Olivia Weng (UC San Diego)- Efficient and Resilient Neural Networks for On-chip Inference
Abstract: Scientific applications are increasingly using neural networks (NNs) at the edge as a fundamental tool for advancing fields such as particle physics and materials science. As the scientific instruments used in these experiments become more advanced, they produce a lot more data (e.g., 40 TB/s) than before. As a result, scientists are relying on edge NNs, which have more capabilities than traditional algorithms, to process the data. To process data quickly enough, these scientific edge NNS have unique requirements. They must (1) be heavily quantized and (2) execute fully on chip. Even more so, these scientific NNs often operate in high radiation environments (1000X that of space).
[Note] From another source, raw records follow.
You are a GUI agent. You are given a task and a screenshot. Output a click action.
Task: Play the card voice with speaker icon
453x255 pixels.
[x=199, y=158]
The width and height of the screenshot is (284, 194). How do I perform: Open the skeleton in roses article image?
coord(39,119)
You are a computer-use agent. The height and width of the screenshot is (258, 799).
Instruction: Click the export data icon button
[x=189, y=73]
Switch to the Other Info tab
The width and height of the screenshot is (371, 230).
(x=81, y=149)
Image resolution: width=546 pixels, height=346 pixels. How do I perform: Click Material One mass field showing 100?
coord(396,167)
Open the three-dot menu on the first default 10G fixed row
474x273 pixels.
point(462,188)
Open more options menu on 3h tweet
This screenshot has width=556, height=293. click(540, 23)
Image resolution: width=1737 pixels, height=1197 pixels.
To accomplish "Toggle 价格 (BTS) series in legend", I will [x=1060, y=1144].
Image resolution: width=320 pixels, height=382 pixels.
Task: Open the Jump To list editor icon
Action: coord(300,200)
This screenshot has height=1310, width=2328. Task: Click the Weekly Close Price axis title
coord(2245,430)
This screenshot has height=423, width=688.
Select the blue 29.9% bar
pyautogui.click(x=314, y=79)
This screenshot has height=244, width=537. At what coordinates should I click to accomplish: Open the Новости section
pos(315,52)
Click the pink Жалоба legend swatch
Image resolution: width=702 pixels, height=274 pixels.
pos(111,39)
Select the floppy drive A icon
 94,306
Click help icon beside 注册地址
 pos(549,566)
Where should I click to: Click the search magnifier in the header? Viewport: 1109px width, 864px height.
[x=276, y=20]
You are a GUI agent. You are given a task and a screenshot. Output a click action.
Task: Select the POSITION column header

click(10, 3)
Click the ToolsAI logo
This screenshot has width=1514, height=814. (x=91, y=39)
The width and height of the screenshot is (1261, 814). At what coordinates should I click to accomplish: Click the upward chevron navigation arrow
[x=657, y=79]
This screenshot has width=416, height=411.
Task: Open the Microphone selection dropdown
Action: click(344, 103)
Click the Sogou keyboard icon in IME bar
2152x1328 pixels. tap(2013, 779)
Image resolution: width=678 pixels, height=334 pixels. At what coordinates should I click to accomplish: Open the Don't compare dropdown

My talk focuses on using hardware-software co-design to create efficient, fault-tolerant computer architectures for NNs that execute fully on chip so that they meet the strict latency and throughput requirements laid out by these scientific experiments to advance research in their fields. I will talk about two projects: (1) scaling up lookup-table-based NNs and (2) codesigning fault-tolerant edge NNs. This work provides insights and tradeoffs that will help scientists better run their NNs on specialized hardware such as FPGAs and ASICs to successfully perform their experiments.
Speakers
Olivia Weng
Olivia Weng is a PhD candidate in Computer Science and Engineering working with Professor Ryan Kastner at UC San Diego. She received her BS in Computer Science at the University of Chicago. Her research focuses on using hardware-software co-design to create efficient, fault-tolerant computer architectures for machine learning. Her work has led to collaborations with researchers at AMD as well as high energy physicists at Fermilab and CERN who seek to deploy machine learning at the edge to discover new physics.